Table of contents
- Want to build scalable apps and ace your system design interview? Master horizontal scaling and load balancing to handle more users and ensure fault tolerance.
- The internet is like a postal system for data, breaking it into packets, sending them, and reassembling them reliably using TCP, while DNS translates domain names to IP addresses for seamless browsing.
- Software engineering is all about finding new and complicated ways to store and move data around.
Want to build scalable apps and ace your system design interview? Master horizontal scaling and load balancing to handle more users and ensure fault tolerance.
Do you want to level up from a Junior Dev so that you can build scalable apps or maybe get a 100K pay bump by passing your system design interview round? Well, you're going to need NeetCode's 20 essential system design concepts, which include networking, API patterns, databases, and more, all of which are covered more extensively on neetcode.io.

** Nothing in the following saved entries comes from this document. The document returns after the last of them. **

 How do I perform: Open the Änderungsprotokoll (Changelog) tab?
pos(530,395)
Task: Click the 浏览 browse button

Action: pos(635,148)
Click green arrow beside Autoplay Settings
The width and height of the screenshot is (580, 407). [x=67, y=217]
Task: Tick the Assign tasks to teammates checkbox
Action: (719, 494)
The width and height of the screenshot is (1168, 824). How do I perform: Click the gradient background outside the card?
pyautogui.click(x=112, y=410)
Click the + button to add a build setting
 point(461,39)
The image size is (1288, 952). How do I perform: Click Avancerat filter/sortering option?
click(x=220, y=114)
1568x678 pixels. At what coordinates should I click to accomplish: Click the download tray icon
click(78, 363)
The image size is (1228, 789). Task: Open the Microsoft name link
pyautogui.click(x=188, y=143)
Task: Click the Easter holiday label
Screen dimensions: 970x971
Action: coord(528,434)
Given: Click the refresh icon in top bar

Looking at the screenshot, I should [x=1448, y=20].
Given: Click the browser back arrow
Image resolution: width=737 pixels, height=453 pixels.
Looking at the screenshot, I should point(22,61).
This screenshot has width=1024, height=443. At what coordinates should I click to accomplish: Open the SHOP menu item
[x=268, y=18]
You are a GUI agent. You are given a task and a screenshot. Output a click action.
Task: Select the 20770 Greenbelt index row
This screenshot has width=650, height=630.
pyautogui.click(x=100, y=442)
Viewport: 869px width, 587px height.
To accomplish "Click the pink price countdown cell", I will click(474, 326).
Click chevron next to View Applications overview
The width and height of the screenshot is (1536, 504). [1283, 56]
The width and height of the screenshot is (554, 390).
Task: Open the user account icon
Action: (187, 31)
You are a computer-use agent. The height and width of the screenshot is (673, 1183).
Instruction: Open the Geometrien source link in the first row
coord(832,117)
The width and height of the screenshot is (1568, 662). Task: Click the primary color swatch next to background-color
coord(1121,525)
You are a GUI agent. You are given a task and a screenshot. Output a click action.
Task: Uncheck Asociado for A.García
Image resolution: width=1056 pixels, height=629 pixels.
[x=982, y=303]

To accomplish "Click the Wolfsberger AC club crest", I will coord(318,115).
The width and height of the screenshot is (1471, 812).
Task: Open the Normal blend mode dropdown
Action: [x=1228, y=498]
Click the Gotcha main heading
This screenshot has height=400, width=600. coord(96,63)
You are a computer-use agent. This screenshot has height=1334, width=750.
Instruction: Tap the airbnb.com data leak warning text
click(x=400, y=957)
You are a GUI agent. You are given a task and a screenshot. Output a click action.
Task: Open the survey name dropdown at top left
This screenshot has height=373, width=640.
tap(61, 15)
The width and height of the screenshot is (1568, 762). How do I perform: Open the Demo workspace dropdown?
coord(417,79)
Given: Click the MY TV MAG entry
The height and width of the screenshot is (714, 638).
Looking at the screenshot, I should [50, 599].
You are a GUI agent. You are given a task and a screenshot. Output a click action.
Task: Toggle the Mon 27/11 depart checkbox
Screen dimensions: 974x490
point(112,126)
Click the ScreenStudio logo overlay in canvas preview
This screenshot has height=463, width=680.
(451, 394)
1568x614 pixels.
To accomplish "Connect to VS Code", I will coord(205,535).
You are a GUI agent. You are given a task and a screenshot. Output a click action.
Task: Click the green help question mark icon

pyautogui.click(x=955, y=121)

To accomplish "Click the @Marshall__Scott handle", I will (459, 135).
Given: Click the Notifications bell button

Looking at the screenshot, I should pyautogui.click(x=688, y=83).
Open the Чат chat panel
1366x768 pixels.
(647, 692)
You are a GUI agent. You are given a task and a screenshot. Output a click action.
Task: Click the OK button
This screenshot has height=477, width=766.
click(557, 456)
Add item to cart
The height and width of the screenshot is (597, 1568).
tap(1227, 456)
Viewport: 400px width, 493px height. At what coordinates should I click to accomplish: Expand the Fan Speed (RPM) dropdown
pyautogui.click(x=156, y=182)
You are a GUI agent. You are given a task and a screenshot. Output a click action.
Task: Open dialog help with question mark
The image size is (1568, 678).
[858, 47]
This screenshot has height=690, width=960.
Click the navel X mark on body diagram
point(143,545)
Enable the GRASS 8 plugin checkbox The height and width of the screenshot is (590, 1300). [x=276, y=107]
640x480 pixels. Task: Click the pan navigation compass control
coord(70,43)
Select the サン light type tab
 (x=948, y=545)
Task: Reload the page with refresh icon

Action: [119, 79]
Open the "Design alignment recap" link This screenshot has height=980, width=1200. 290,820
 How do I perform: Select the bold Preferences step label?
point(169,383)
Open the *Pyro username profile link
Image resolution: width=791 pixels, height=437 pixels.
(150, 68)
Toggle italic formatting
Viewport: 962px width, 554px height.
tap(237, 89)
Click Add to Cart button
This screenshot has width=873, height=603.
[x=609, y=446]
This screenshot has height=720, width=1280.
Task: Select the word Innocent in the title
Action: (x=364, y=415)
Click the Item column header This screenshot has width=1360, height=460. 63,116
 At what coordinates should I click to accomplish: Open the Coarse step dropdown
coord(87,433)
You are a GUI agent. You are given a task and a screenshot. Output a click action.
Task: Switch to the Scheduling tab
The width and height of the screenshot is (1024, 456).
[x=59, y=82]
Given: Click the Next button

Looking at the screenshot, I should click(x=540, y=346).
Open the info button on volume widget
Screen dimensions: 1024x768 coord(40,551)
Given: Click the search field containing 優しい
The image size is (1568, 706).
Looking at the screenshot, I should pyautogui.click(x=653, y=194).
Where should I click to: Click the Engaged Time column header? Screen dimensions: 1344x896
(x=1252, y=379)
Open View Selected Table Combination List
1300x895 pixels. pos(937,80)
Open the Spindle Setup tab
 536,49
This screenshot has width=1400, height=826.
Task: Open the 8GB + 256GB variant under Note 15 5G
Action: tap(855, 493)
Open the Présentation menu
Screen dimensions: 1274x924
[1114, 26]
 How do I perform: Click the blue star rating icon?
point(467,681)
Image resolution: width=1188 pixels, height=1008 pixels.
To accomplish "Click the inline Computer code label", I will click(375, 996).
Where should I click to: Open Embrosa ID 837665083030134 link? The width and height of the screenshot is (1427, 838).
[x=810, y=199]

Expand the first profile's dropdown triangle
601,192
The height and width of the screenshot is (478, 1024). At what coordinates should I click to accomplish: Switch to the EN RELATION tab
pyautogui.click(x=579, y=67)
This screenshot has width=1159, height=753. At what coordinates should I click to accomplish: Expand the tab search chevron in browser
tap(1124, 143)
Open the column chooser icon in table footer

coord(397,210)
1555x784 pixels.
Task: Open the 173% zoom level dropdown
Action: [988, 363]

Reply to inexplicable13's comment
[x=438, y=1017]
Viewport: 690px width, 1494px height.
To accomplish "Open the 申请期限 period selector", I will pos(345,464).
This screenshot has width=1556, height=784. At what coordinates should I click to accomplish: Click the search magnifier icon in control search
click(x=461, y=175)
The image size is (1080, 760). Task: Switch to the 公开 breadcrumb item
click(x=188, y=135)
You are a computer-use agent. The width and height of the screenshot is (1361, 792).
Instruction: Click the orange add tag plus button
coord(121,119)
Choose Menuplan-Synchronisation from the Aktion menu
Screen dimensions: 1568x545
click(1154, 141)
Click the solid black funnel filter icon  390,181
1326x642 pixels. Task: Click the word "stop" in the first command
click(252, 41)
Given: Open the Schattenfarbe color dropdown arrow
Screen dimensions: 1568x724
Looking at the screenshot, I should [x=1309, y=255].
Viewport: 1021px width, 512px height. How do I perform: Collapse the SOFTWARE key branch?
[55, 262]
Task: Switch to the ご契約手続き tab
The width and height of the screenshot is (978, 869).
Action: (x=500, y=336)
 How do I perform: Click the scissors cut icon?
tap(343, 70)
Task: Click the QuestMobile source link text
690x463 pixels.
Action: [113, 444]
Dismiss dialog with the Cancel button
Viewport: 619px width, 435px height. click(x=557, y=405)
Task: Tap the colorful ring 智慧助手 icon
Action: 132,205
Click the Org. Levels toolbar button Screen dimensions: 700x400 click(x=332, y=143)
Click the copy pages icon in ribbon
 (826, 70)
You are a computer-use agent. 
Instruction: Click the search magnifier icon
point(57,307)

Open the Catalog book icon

To start, let's say you have a single server which is accepting and fulfilling requests for your application. But now we're getting more users, so we need to scale it. The easiest thing to do would be to add more resources like RAM or maybe upgrade your CPU. This is known as vertical scaling. It's pretty easy but very limited. A better approach would be to add replicas so that each server can handle a subset of requests. This is known as horizontal scaling. It's more powerful because we can almost scale infinitely and we don't even need good machines. It also adds redundancy and fault tolerance because if one of our servers goes down, all of the other servers can continue to fulfill requests. This eliminates our previous single point of failure. However, the downside is that this approach is much more complicated.
First of all, how do we ensure that one server won't get overloaded while the others sit idle? For that, we'll need a load balancer, which is just a server known as a reverse proxy. It directs incoming requests to the appropriate server. We can use an algorithm like round robin, which will balance traffic by cycling through our pool of servers, or we could go with another approach like hashing the incoming request ID. In our case, the goal is to even the amount of traffic each server is getting. If our servers are located all around the world, we could even use a load balancer to route a request to the nearest location.
This brings us to content delivery networks (CDNs). If you're just serving static files like images, videos, and sometimes even HTML, CSS, and JavaScript files, you can just use a CDN. It's a network of servers located all around the world. CDNs don't really run any application logic; they work by taking files hosted on your server, aka the origin server, and copying them onto the CDN servers. This can be done either on a push or pull basis. CDNs are just one technique for caching, which is all about creating copies of data so that it can be refetched faster in the future. Making network requests can be expensive, so our browsers will sometimes cache data onto our disk. But reading disk can be expensive, so our computers will copy it into memory. But reading memory can be expensive, so our operating systems will copy a subset of it into our L1, L2, or L3 CPU cache.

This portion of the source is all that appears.